Macrocycles are large ring structures found in a wide variety of bioactive natural products. The macrocyclic constraint is a key structural element that orients functional groups in three-dimensional space for presentation to binding sites on biological targets. This conformational restriction has also been associated with increased binding affinity and oral bioavailability compared to corresponding linear structures. Accordingly, macrocycles are attractive targets in the diversity-oriented synthesis of natural product-based libraries for probe and drug discovery screening. However, macrocycles have been severely underutilized in this regard as efficient access to diverse collections of macrocyclic scaffolds has been hampered by challenges associated with traditional macrocyclization reactions. To address this problem, we have developed a concise, modular approach to the diversity-oriented synthesis of macrolactones and macrolactams using the oxidative cleavage of a bridging bond in polycyclic enol ethers and enamines. These substrates are assembled in only four or five synthetic steps and undergo ring expansion to afford highly functionalized macrocycles bearing handles for further diversification. In contrast to macrocyclization reactions of corresponding linear seco-acids, the ring expansion reactions are efficient and insensitive to ring size and stereochemistry, overcoming key limitations of conventional approaches to systematic macrocycle synthesis.
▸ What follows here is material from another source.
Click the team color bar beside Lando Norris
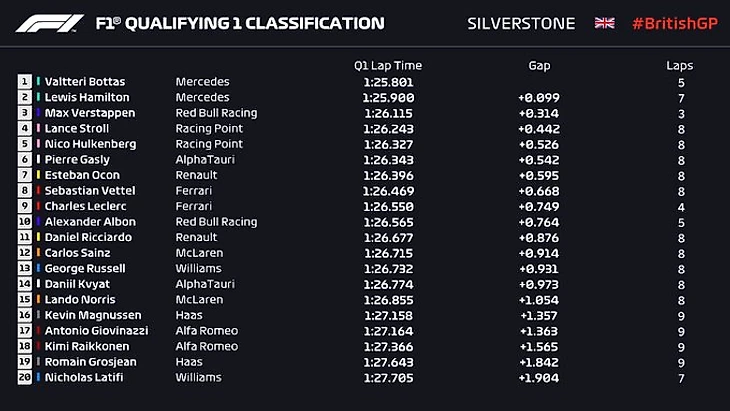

Cheminformatic analyses of our macrocycle scaffolds indicate that these molecules access underrepresented regions of chemical space that overlap with natural products, including known macrolactones and macrolactams, and are complementary to those addressed by existing synthetic drugs and drug-like libraries. Efficient access to diverse collections of macrocycles is hoped to facilitate the continued evaluation of this important class of molecules in addressing challenging biological targets.